As TikTok stares down an impending federal ban, Donald Trump's win in the presidential election could be a lifeline. It's a plot twist for the embattled,
As TikTok stares down an impending federal ban, Donald Trump’s win in the presidential election could be a lifeline.
It’s a plot twist for the embattled, Chinese-owned social media company. During Trump’s last presidency, the president-elect had been the one to initiate the calls to ban TikTok, which only petered out because he didn’t win his first attempt at re-election in 2020. But during his 2024 campaign, Trump took a different approach. He wrote in all-caps on his platform Truth Social, “FOR ALL OF THOSE THAT WANT TO SAVE TIK TOK IN AMERICA, VOTE TRUMP!”
President Biden signed off on a bill in April that gives ByteDance, the Chinese parent company to TikTok, nine months to sell the platform. If ByteDance fails to complete a sale — which is a likely outcome — it will be banned on January 19, 2025, the day before Trump’s inauguration. However, ByteDance has the option of pursuing a 90-day extension, which would put the ball in Trump’s court.

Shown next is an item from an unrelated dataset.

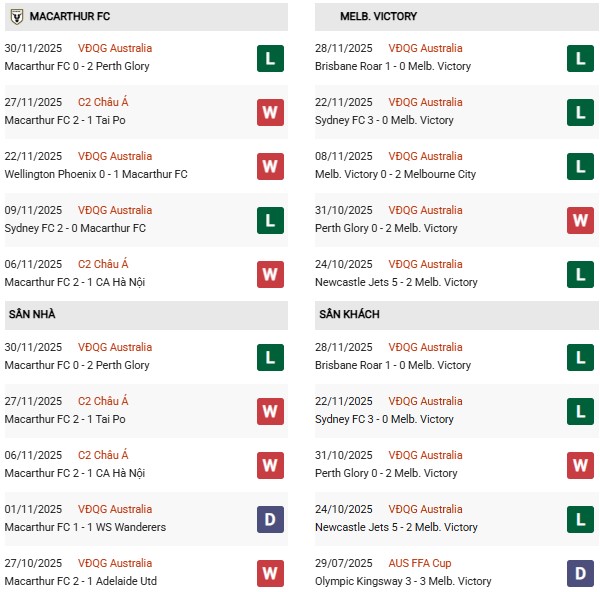Click the W badge for Macarthur FC 2-1 Adelaide Utd

pyautogui.click(x=269, y=573)

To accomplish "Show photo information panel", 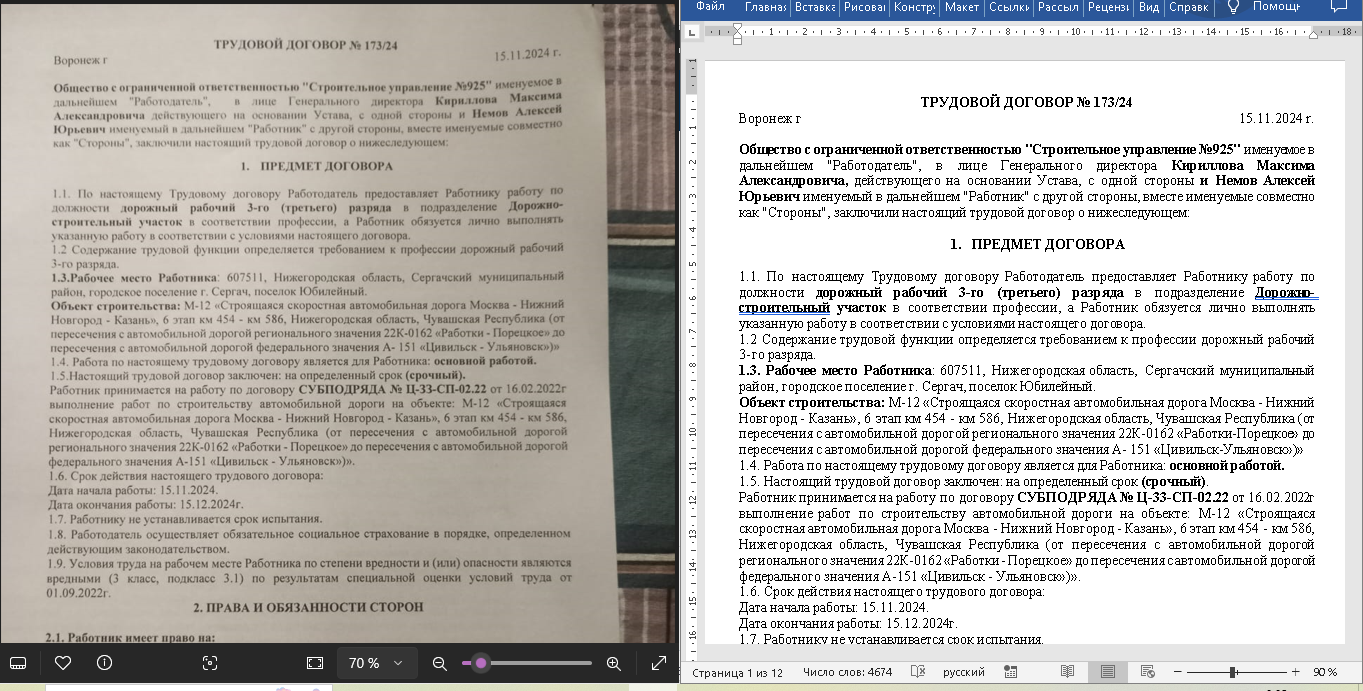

Trump’s reasoning for his support of a TikTok ban in 2020 echoes the current bipartisan sentiment among legislators who pushed for this legislation. At the time, Trump raised concerns about the Chinese Communist Party potentially gaining access to Americans’ data (while there has not been public evidence of the CCP accessing American TikTok users’ data, there has been proof that ByteDance accessed TikTok user data). Now, the president-elect appears more concerned with how a TikTok ban would benefit Mark Zuckerberg’s Meta.